= Dataset entries =
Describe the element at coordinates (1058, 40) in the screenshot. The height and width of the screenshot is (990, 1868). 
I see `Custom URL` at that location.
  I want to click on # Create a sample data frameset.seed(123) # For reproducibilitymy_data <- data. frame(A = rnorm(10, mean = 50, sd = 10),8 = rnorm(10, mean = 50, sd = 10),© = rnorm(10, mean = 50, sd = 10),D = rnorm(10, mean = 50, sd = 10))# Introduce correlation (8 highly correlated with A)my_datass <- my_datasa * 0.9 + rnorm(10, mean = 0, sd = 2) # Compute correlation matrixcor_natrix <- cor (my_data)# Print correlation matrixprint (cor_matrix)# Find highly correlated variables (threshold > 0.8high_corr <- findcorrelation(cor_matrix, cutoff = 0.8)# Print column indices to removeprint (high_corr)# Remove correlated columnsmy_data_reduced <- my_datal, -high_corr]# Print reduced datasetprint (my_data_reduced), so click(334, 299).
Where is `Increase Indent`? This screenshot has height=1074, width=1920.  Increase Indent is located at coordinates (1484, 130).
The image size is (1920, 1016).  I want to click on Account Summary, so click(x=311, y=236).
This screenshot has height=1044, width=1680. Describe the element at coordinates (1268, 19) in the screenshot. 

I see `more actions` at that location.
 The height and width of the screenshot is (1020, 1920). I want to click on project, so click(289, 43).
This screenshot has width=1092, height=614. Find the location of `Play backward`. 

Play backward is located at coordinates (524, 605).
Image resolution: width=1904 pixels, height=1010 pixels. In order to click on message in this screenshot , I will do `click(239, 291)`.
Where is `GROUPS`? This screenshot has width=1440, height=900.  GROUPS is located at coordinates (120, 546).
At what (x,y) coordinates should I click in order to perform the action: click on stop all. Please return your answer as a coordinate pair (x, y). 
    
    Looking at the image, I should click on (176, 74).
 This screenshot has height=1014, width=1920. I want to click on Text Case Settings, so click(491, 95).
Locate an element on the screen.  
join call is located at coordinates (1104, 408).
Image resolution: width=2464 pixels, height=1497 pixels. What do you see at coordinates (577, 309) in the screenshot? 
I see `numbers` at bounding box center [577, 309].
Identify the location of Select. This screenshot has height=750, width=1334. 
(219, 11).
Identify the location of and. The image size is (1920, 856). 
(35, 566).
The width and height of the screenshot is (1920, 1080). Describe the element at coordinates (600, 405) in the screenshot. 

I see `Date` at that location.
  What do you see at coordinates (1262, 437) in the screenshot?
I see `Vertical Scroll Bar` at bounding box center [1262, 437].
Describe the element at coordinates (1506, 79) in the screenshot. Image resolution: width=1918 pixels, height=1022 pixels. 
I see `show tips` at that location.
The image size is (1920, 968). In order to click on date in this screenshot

= Aim =
Recast every line of the items above as a Markdown table with the columns Row and Line, leaving out blank lines.

= Result of the task =
| Row | Line |
|---|---|
| 1 | Describe the element at coordinates (1058, 40) in the screenshot. The height and width of the screenshot is (990, 1868).  |
| 2 | I see `Custom URL` at that location. |
| 3 |   I want to click on # Create a sample data frameset.seed(123) # For reproducibilitymy_data <- data. frame(A = rnorm(10, mean = 50, sd = 10),8 = rnorm(10, mean = 50, sd = 10),© = rnorm(10, mean = 50, sd = 10),D = rnorm(10, mean = 50, sd = 10))# Introduce correlation (8 highly correlated with A)my_datass <- my_datasa * 0.9 + rnorm(10, mean = 0, sd = 2) # Compute correlation matrixcor_natrix <- cor (my_data)# Print correlation matrixprint (cor_matrix)# Find highly correlated variables (threshold > 0.8high_corr <- findcorrelation(cor_matrix, cutoff = 0.8)# Print column indices to removeprint (high_corr)# Remove correlated columnsmy_data_reduced <- my_datal, -high_corr]# Print reduced datasetprint (my_data_reduced), so click(334, 299). |
| 4 | Where is `Increase Indent`? This screenshot has height=1074, width=1920.  Increase Indent is located at coordinates (1484, 130). |
| 5 | The image size is (1920, 1016).  I want to click on Account Summary, so click(x=311, y=236). |
| 6 | This screenshot has height=1044, width=1680. Describe the element at coordinates (1268, 19) in the screenshot.  |
| 7 | I see `more actions` at that location. |
| 8 |  The height and width of the screenshot is (1020, 1920). I want to click on project, so click(289, 43). |
| 9 | This screenshot has width=1092, height=614. Find the location of `Play backward`.  |
| 10 | Play backward is located at coordinates (524, 605). |
| 11 | Image resolution: width=1904 pixels, height=1010 pixels. In order to click on message in this screenshot , I will do `click(239, 291)`. |
| 12 | Where is `GROUPS`? This screenshot has width=1440, height=900.  GROUPS is located at coordinates (120, 546). |
| 13 | At what (x,y) coordinates should I click in order to perform the action: click on stop all. Please return your answer as a coordinate pair (x, y).  |
| 14 |     Looking at the image, I should click on (176, 74). |
| 15 |  This screenshot has height=1014, width=1920. I want to click on Text Case Settings, so click(491, 95). |
| 16 | Locate an element on the screen.   |
| 17 | join call is located at coordinates (1104, 408). |
| 18 | Image resolution: width=2464 pixels, height=1497 pixels. What do you see at coordinates (577, 309) in the screenshot?  |
| 19 | I see `numbers` at bounding box center [577, 309]. |
| 20 | Identify the location of Select. This screenshot has height=750, width=1334.  |
| 21 | (219, 11). |
| 22 | Identify the location of and. The image size is (1920, 856).  |
| 23 | (35, 566). |
| 24 | The width and height of the screenshot is (1920, 1080). Describe the element at coordinates (600, 405) in the screenshot.  |
| 25 | I see `Date` at that location. |
| 26 |   What do you see at coordinates (1262, 437) in the screenshot? |
| 27 | I see `Vertical Scroll Bar` at bounding box center [1262, 437]. |
| 28 | Describe the element at coordinates (1506, 79) in the screenshot. Image resolution: width=1918 pixels, height=1022 pixels.  |
| 29 | I see `show tips` at that location. |
| 30 | The image size is (1920, 968). In order to click on date in this screenshot |